Cuando uno empieza un viaje, lo habitual es conocer el destino de antemano. Tener la maleta perfectamente distribuida, devorar la guía del lugar elegido e incluso planificar los días y las rutas que harán de ese sitio nuestro hogar, más o menos fugaz. Sin embargo, hay otro tipo de viajes en los que uno puede llegar a intuir dónde comienzan pero que, de ninguna manera, acertaría a señalar en qué punto del mapa concluirán. No pongan esa cara; no estoy hablando de drogas. Me refiero a que, en ocasiones, los trayectos acaban incluso por encima de nuestras propias intenciones o deseos. Como en una road movie espontánea, La Transversal empezó casi sin saber quién se iba a subir al coche ni cuantas maletas llevábamos; imaginad, en esa circunstancia, hablar de destino. Nadie sabía si pillaríamos una autovía o una carretera comarcal. Ignorábamos si éramos más de playa o de montaña o de ambas cosas a la vez. Desconocíamos si el viaje duraría tres meses o diecisiete años. Lo único que teníamos claro es que íbamos a parar a todo aquel que nos hiciera auto-stop.

# Trabajo pedido
Prosigue el texto sobre el viaje de La Transversal a partir de su última frase.

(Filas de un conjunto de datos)
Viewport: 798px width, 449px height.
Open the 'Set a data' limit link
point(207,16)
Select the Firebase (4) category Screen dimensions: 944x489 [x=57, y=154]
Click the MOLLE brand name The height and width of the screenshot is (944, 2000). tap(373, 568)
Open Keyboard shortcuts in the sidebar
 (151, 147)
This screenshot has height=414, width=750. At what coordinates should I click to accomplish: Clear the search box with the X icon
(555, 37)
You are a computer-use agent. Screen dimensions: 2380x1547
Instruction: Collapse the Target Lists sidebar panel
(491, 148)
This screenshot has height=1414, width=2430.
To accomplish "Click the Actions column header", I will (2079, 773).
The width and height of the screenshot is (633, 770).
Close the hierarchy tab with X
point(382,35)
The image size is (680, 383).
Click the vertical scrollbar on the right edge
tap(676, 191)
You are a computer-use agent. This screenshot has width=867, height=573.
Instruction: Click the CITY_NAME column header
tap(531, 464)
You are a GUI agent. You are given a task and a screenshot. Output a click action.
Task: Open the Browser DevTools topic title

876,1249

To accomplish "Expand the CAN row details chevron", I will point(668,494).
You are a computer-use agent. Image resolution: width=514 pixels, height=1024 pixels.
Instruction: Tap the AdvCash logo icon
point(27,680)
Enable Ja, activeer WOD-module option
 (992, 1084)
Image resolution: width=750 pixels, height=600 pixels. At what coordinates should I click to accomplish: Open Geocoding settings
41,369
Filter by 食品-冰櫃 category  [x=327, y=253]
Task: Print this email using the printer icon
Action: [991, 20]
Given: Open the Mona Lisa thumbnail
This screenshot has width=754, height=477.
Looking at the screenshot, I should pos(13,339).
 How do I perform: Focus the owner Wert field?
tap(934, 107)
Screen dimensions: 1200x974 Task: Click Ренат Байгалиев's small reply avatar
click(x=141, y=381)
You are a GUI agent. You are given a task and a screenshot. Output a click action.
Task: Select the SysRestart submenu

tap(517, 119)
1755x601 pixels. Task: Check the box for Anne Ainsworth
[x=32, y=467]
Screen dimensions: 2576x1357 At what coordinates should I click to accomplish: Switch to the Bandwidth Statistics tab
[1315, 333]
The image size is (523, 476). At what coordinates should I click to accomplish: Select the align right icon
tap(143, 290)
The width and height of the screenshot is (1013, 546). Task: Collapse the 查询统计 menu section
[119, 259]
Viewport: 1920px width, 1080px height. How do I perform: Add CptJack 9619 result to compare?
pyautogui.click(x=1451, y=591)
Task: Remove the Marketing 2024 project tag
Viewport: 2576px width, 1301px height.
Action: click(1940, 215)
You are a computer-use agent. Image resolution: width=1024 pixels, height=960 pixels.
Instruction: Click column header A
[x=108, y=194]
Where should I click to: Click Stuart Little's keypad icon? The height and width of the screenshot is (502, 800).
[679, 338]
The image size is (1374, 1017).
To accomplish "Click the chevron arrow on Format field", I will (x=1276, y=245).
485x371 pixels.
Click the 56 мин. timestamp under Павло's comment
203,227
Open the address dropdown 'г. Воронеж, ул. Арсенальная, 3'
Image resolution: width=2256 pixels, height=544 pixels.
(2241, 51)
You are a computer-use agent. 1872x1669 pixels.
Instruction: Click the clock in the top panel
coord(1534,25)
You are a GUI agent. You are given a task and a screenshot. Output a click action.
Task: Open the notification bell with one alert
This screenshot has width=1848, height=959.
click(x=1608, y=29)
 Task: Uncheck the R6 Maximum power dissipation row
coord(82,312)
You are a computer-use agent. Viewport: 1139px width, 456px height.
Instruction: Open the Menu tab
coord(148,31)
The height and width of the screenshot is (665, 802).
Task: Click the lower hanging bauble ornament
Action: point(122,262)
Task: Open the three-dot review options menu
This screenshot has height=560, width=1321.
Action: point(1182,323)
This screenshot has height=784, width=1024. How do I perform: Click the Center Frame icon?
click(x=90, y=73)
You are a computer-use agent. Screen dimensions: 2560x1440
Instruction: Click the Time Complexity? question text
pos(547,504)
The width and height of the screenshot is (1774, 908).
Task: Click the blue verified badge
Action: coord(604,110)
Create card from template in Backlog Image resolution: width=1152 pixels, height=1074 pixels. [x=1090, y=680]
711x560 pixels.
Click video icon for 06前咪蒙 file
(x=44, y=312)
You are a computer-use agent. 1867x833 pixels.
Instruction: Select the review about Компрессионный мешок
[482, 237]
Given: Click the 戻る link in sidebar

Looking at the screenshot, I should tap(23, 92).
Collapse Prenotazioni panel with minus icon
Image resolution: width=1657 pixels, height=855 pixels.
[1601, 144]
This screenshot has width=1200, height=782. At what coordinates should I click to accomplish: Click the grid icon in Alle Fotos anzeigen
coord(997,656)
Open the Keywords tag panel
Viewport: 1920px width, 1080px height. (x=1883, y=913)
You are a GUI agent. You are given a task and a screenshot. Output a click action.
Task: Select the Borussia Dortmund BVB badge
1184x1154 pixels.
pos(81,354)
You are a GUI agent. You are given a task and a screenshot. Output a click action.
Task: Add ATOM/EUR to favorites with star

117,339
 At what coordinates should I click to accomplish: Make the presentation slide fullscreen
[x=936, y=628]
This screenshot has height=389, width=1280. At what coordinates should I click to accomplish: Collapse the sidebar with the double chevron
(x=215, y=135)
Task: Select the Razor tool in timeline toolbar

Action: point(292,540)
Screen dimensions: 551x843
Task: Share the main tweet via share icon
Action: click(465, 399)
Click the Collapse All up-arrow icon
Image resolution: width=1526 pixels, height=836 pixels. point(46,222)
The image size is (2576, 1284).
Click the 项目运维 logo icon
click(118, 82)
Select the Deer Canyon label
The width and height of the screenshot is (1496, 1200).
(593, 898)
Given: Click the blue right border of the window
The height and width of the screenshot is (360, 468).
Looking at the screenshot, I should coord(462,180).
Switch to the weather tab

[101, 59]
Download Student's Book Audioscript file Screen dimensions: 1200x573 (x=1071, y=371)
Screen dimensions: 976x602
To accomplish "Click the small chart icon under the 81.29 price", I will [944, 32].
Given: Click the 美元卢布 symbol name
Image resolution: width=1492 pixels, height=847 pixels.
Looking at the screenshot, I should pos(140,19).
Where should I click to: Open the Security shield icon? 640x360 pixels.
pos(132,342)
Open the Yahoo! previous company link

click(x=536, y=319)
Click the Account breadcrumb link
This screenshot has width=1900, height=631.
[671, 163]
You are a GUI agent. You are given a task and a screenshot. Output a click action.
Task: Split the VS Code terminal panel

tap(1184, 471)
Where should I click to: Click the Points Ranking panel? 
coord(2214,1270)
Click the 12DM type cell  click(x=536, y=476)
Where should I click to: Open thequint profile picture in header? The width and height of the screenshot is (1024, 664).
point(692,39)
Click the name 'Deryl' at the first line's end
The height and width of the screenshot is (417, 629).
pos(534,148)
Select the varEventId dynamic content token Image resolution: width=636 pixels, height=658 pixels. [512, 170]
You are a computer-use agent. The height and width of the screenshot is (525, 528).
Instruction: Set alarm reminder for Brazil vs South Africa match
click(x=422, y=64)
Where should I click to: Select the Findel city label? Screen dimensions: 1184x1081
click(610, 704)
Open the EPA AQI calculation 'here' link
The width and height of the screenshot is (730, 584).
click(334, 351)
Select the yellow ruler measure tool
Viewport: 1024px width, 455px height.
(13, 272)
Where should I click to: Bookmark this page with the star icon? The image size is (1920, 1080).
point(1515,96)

# Resultado del ejercicio
Quizá eso provocó que, a los pocos meses de haber iniciado este viaje, olvidásemos a dónde queríamos ir. Estábamos disfrutando tanto que, como explicamos en aquella ocasión en la que debatimos sobre el final de “Perdidos”, nos dimos cuenta que lo importante no era el destino; era el camino. Es cierto que parar el taxímetro nunca fue decisión mía. Hay unos jefes que deben tomar decisiones y lo han hecho. Para algunos esa decisión será errónea, para otros acertada, para unos injusta y para vaya usted a saber quien, adecuada. Pero una vez tomada lo único que puedo hacer es…reflexionar. Pensé que cuando la meta sale al encuentro del corredor, el hecho extraordinario ya te está obligando a detener el ritmo de tus zancadas. Y en nuestro caso, el coche ya funcionaba un poco como el de Los Picapiedra. Pasamos de dos horas y un equipo a 45 minutos y unos becarios maravillosos que dividieron sus prácticas del máster entre nosotros e informativos. Gracias chicos/as.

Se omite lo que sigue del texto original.